AI Image Generation Beyond Photos and Portraits
Most people use AI image tools for photos and portraits. But the real unlock is what else they can create — infographics, timelines, posters, book covers, and more.
When most people think of AI image generation, they think of portraits, product photos, and maybe some concept art. Those are the obvious use cases — and they work well.
But AI image models can do a lot more than generate pretty pictures. Some of the most practical and underused applications involve combining visuals with structured content — the kind of outputs most people don’t even think to try.
The Typical Use Cases
These are what you’ll see in most AI image galleries and tutorials:
- Portraits and headshots — professional photos, avatars, character designs
- Product mockups — placing products in lifestyle settings without a photoshoot
- Landscape and environment art — backgrounds, scene concepts, wallpapers
- Illustrations and digital art — stylized artwork for social posts, branding, creative projects
These use cases are well-documented. There are thousands of guides on how to generate a better portrait or a more realistic product shot. I’m not going to rehash those.
Instead, here’s what most people don’t realize AI image models can handle.
The Non-Obvious Use Cases
Infographics
Modern AI models — especially those with strong text rendering — can generate full infographic layouts from a single prompt. Describe your data points, hierarchy, and visual style, and the model produces a structured visual with icons, labels, sections, and flow.
It’s not going to replace a designer building a detailed infographic from scratch. But for quick visual summaries — a social post explaining a process, a slide deck visual, an internal presentation — it gets you to a usable output in minutes instead of hours.
Timelines
Timeline graphics are tedious to build manually. You either use a template tool, wrestle with PowerPoint shapes, or hire a designer. AI models can generate clean timeline layouts with labeled events, visual markers, and consistent styling from a descriptive prompt.

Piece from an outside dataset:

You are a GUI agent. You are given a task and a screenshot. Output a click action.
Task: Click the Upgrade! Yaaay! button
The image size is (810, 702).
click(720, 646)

This works particularly well for content marketing — project milestones, historical overviews, product roadmaps, or educational content that needs a visual anchor.
Lists and Checklists
Visual lists — the kind you see shared on Instagram or Pinterest — are another strong use case. A prompt describing a “top 5 tips” layout with specific style direction can produce a shareable, branded-looking visual without touching a design tool.
For solopreneurs and small teams creating social content at volume, this cuts production time significantly.
Posters and Event Graphics
Need a poster for a webinar, workshop, or community event? Describe the layout, include the key details (title, date, visual style), and generate it. The output won’t match a professional designer’s custom work, but it’s dramatically better than a Canva template for one-off needs.
The key is being specific about composition — where the text goes, what the visual hierarchy should be, and what mood you’re going for.
Book and Report Covers
AI-generated cover art has already found its way into self-publishing, eBooks, and report covers. The models handle genre-appropriate styling well — give it a genre, a mood, and a compositional direction and you’ll get options that work as starting points or even final covers.
This is especially useful for digital products — lead magnets, whitepapers, course materials — where the cover needs to look professional but doesn’t justify a custom design budget.
Diagrams and Process Flows
This one surprised me. Describing a step-by-step process — “a three-step workflow showing input, processing, and output with connecting arrows” — can produce clean, usable diagram-style visuals. They’re not technical diagrams, but they’re effective for explaining concepts visually in blog posts, presentations, or documentation.
Why These Use Cases Are Underused
Two reasons:
People don’t think to try. The marketing around AI image tools focuses almost entirely on photorealistic and artistic outputs. The “visual + text” category barely gets mentioned, so most users never experiment with it.
Not all models handle them equally. Generating an infographic requires a model that can render text accurately, maintain layout structure, and handle visual hierarchy. Not every model does this well. The models that excel at photorealism aren’t necessarily the same ones that handle structured, text-heavy compositions.
This is why matching the use case to the right model matters. An infographic or timeline needs a model with strong text and layout capabilities. A portrait needs a model with strong lighting and facial detail. They’re different strengths.
How to Get Started
If you want to try these non-typical use cases, a few tips:
Be explicit about layout. Unlike portraits where the model fills in composition naturally, structured visuals need you to describe the layout — “three columns,” “vertical timeline with 5 events,” “centered title with supporting bullet points below.”
Specify the text content. Don’t leave text up to the model. Write out exactly what you want each section to say. The more specific you are, the more accurate the text rendering.
Choose the right model. Not all AI image models handle text-in-image well. Experiment with the ones that are known for strong text rendering — this is where the difference between models becomes obvious.
Visual + Text in Makers’ Guild
This is one of the reasons I built an entire category in Makers’ Guild around visual + text styles. It’s the most underserved area in AI image generation — and one of the most practical for builders.
The Visual + Text category includes validated styles for infographics, timelines, lists, posters, and other structured visual formats. Each style is paired with a recommended model that handles that type of output well, so you’re not guessing which model to use for what.
If you’ve only been using AI image tools for photos and portraits, try one of these non-typical use cases. You might be surprised at how much design work you can skip.